Exercise instructions. Please continue the news article below about NHS Shetland's Covid-19 vaccination roll-out, picking up after its final sentence.

==== Exercise passage

NHS Shetland has offered more information about the roll-out of the national Covid-19 vaccination programme which is expected to start in December.
The health board said on Tuesday that the exact date is dependent on a numbers of issues including the vaccines being licensed and when they are supplied to Shetland.
The first groups of people to be offered the vaccination will include health care workers, care home workers, care home residents and people aged 80 and over.
It is expected that next year the programme will then extend to people aged over 65 and those in clinical risk groups, similar to the flu vaccination programme.
Eventually the vaccine will be offered to the whole population once the higher risk groups have been vaccinated.
Consultant in public health medicine Dr Susan Laidlaw said: “The delivery of the programme, at least in this first phase, will be similar to how we deliver flu vaccination. Staff will be vaccinated by the occupational health team in clinics or in their workplace.
“People aged over 80 will be invited to their GP practice, and some may need to be vaccinated at home.
“Care home residents will be vaccinated in the care home. As more vaccine becomes available and other groups are invited, then a different model of larger clinics may be used.”
Dr Laidlaw there are a “number of practical issues” before the roll-out can take place in Shetland. This includes transportation and storage.
“For example one of the vaccines we will be receiving in Scotland needs to be stored in a freezer at -70C,” she said.
“As with all new vaccination programmes, the vaccine will not all arrive at once, but over several weeks and months.
“Currently we are planning to give two doses of the vaccine, about a month apart, but we do not yet know if this will become an annual vaccine like flu.”
Initially, the vaccinations will be given by experienced teams who have been delivering the seasonal flu vaccination programme.

========
==== Records

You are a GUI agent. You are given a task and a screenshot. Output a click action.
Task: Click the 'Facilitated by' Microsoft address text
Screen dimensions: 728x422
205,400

========
==== Records

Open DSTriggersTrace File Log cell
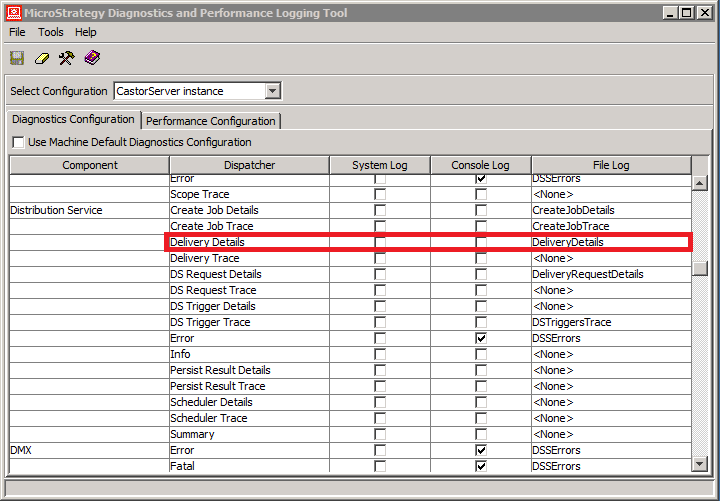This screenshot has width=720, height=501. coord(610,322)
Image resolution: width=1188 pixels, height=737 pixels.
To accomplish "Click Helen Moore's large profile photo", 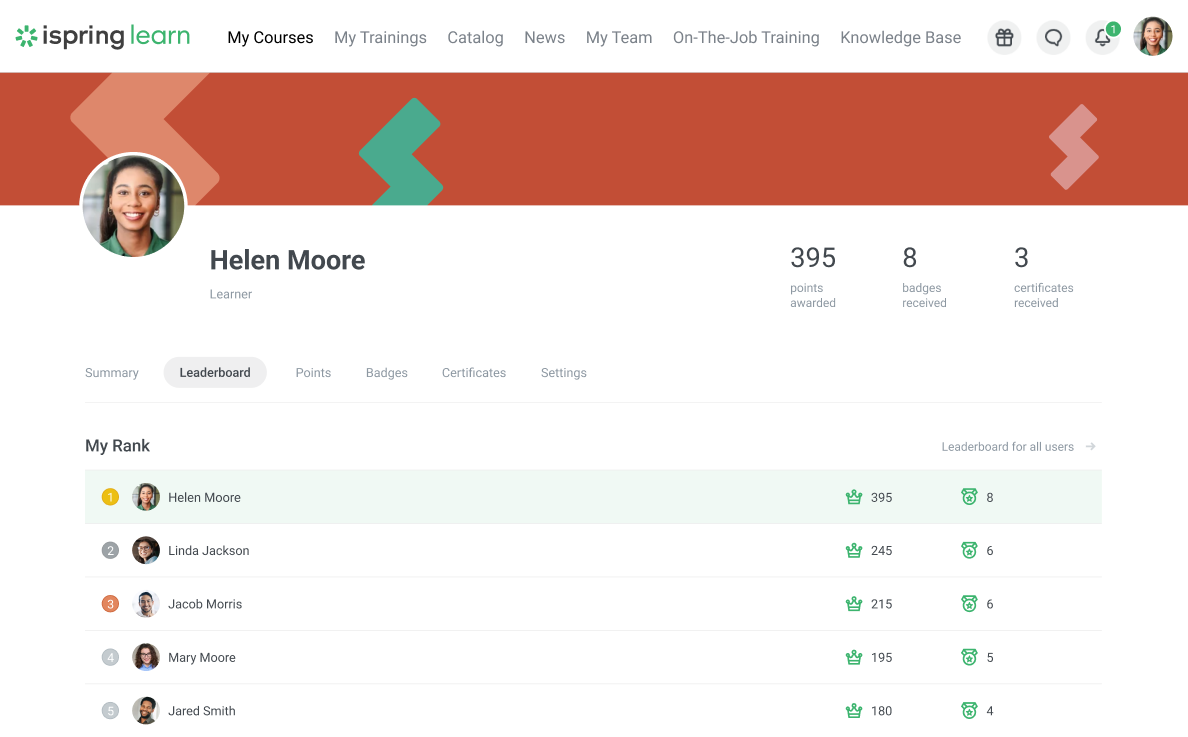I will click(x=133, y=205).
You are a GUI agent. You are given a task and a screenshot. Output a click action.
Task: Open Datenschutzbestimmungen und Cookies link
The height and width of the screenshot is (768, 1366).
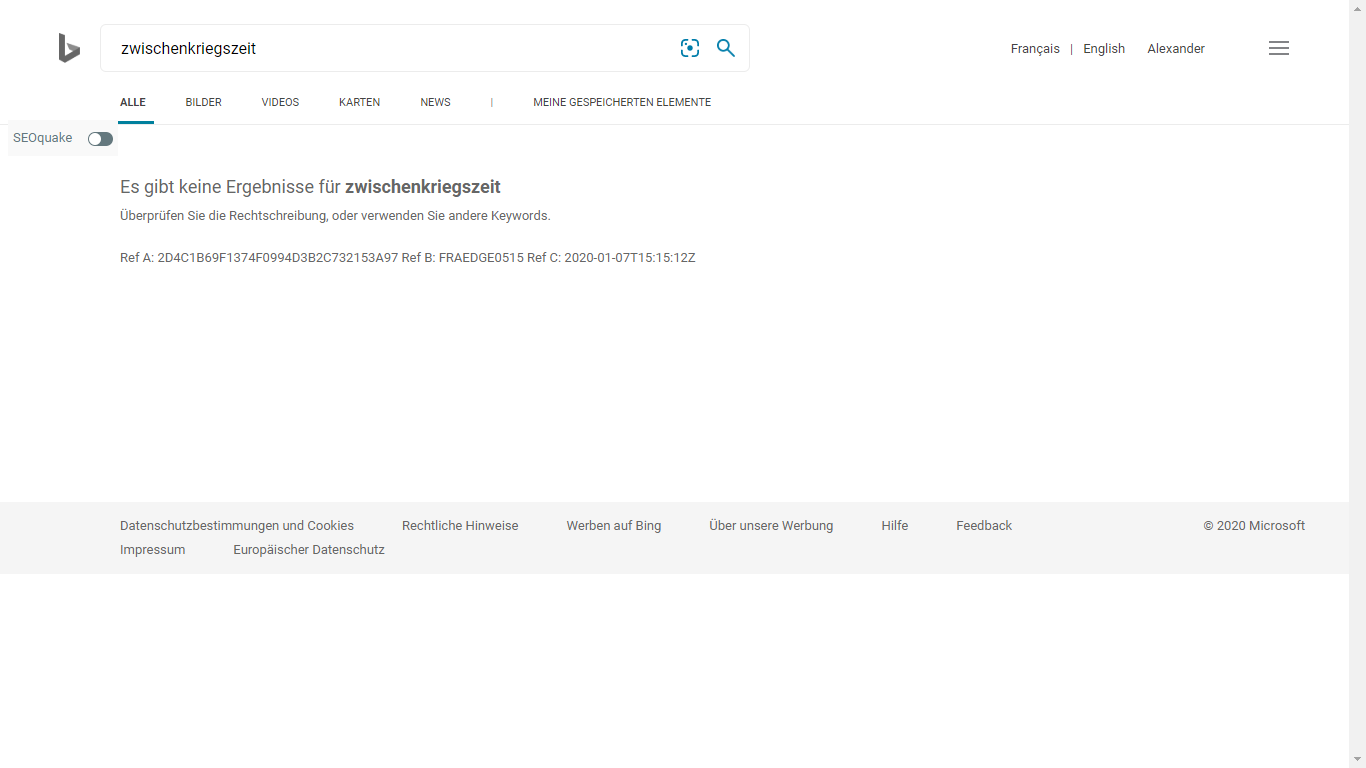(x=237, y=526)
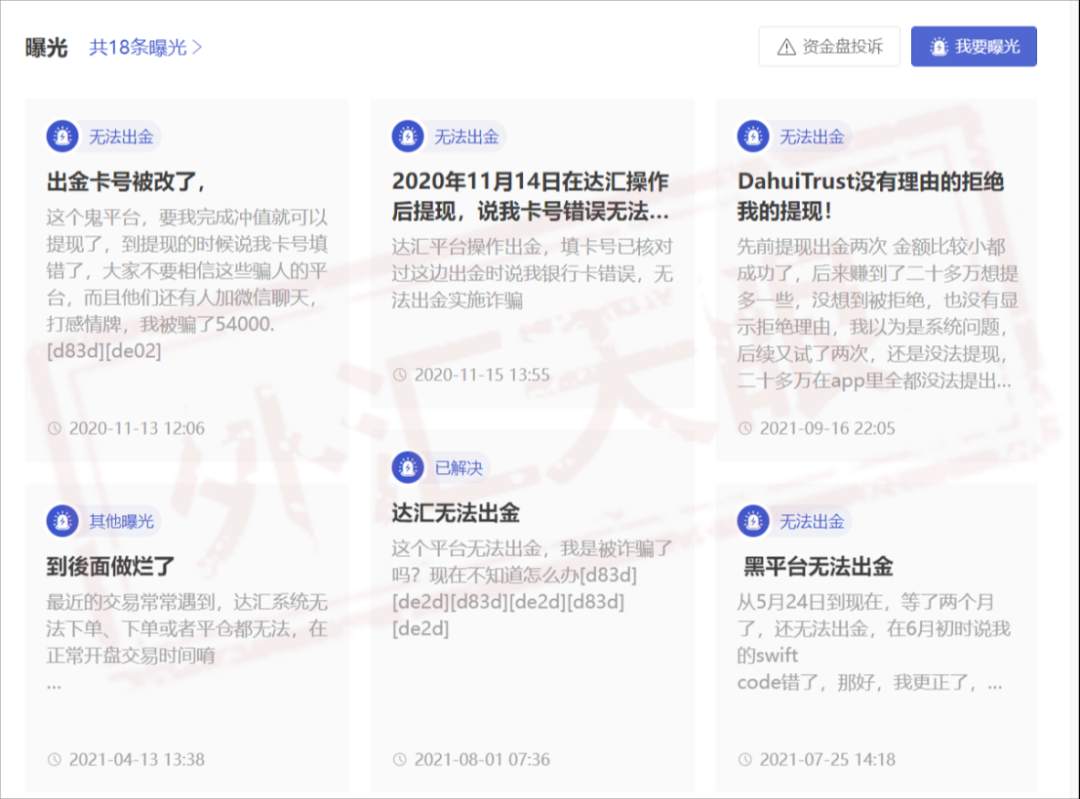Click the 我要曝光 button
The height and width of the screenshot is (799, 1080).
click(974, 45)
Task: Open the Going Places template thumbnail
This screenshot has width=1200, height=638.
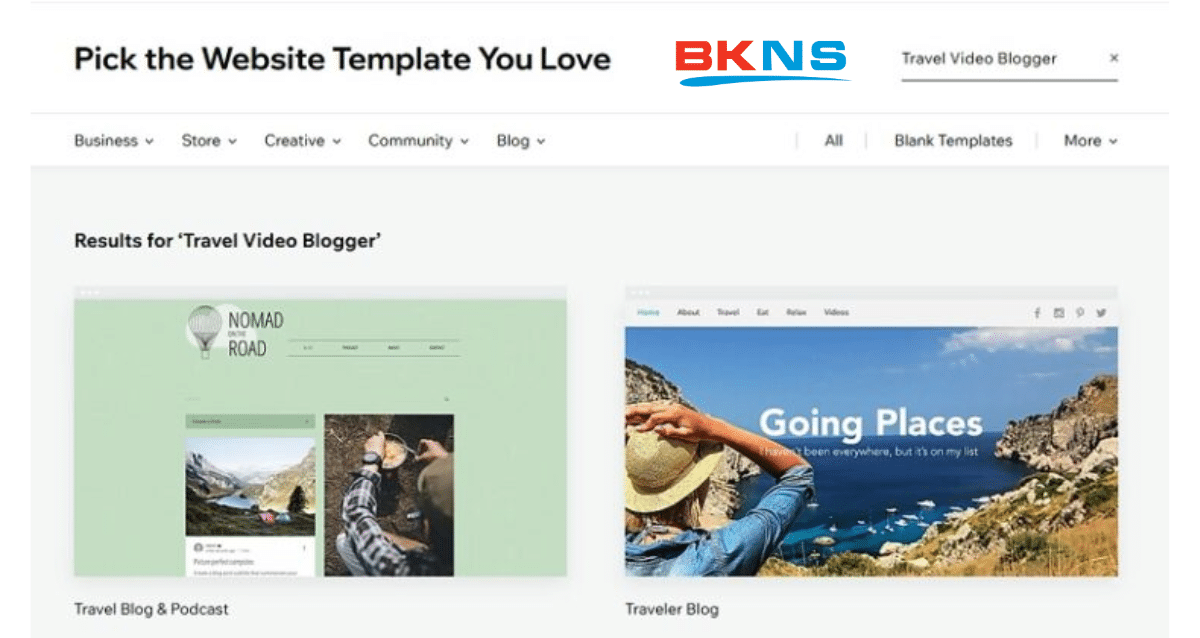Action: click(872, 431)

========

Output for this task.
As the numbers increase next year, new staff may be brought in and existing staff redeployed to support the programme delivery. A training programme for all staff involved in the programme is being developed.
Dr Laidlaw said: “Vaccination against Covid-19 is a huge step forward in tackling the pandemic and I would hope that during next year we will see some significant changes in the restrictions that we are currently living with.
“No vaccine is 100 per cent effective, but if enough people are vaccinated then the spread of the virus will be considerably reduced if not stopped.
“Although clearly it is a personal choice about whether to be vaccinated or not, I would strongly urge anyone who is offered the vaccine to take up the offer.
“However, whilst everyone involved is working as hard as they can to get the vaccination programme underway, we do not yet have any specific dates for the programme starting and when different priority groups will be vaccinated.
“Please do not phone your GP practice to ask about the vaccine until you have been invited to arrange an appointment. Most people will not offered the vaccine until next year.”
It is not yet clear how the vaccination programme will affect current restrictions, testing programmes, the contact tracing process and requirements for isolation.
NHS Shetland said the effectiveness of the vaccination programme will be carefully monitored at a national level before such decisions can be made.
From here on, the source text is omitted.